De magische wereld waar LimeWire ons aan voorstelde is niet verdwenen. Het is simpelweg zo normaal geworden dat het ons amper nog opvalt. Urenlang verdwalen in de uithoeken van het internet is niets bijzonders meer. Oneindig doorklikken op soundcloud-links of het youtube-algoritme je de weg laten wijzen langs Japanse pop uit de jaren tachtig, is lang niet zo speciaal meer als dat vroeger leek te zijn. De energie die het proces vroeger uitstraalde is ook anders. Je hoeft niet langer een machine op je slaapkamer aan te zetten, om vervolgens met het oog van een detective door alle troep heen te speuren. Nu kan je gewoon op je telefoon naar muziek luisteren, waar je ook bent. Het spannende is eraf – het voelt niet meer alsof je afdaalt in de duisternis om jezelf te vinden.

Toch mis ik LimeWire niet.
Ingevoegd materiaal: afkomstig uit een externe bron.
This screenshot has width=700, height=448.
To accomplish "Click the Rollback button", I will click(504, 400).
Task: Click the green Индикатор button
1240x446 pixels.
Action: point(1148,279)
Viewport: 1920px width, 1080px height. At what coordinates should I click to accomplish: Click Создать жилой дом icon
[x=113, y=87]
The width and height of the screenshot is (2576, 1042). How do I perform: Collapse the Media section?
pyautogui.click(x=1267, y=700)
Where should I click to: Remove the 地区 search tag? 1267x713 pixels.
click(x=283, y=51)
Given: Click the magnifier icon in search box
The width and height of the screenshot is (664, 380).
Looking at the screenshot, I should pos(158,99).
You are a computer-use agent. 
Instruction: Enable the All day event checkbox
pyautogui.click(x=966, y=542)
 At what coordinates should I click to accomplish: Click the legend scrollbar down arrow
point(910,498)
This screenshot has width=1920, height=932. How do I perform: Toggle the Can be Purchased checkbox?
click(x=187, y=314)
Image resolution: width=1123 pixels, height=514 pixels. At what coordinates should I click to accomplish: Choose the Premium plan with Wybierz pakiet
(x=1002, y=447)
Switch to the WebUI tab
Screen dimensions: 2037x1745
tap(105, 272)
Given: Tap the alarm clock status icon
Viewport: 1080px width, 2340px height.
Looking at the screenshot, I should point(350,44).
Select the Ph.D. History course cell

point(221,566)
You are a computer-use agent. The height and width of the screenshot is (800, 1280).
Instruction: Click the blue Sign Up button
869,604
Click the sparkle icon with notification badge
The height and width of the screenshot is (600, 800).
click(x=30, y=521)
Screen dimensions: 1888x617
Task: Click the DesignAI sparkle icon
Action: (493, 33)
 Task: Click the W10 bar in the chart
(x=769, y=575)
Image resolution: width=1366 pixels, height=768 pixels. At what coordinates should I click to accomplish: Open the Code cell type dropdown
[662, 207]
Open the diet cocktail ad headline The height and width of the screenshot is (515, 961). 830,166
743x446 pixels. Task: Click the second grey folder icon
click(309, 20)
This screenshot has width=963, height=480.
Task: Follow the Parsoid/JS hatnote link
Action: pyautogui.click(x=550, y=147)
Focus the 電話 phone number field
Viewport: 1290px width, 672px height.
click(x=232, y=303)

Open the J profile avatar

Hoewel ik altijd vol nostalgie op het programma zal terugkijken, is het zonder twijfel beter dat jongeren nu gewoon naar muziek kunnen luisteren op platformen als Spotify. Niemand heeft zin om overladen te worden met virussen tijdens een zoektocht naar een niet-bestaande metalmix, of per ongeluk op een filmpje van een onthoofding te stuiten terwijl je eigenlijk naar t.A.T.u. wilde luisteren. Desondanks ben ik blij dat de software een nieuwe wereld voor me liet opengaan. Als LimeWire niet had bestaan, had ik waarschijnlijk nooit alle B-sides van Placebo uit mijn hoofd gekend. Ik had de soundtrack van The Virgin Suicides dan niet op cd gehad, en ik zou pas veel later hebben begrepen dat er meer muziek bestaat dan de muziek die cool was om naar te luisteren. LimeWire maakte een muziek- en internetnerd van me, en ik weet zeker dat ik niet de enige was.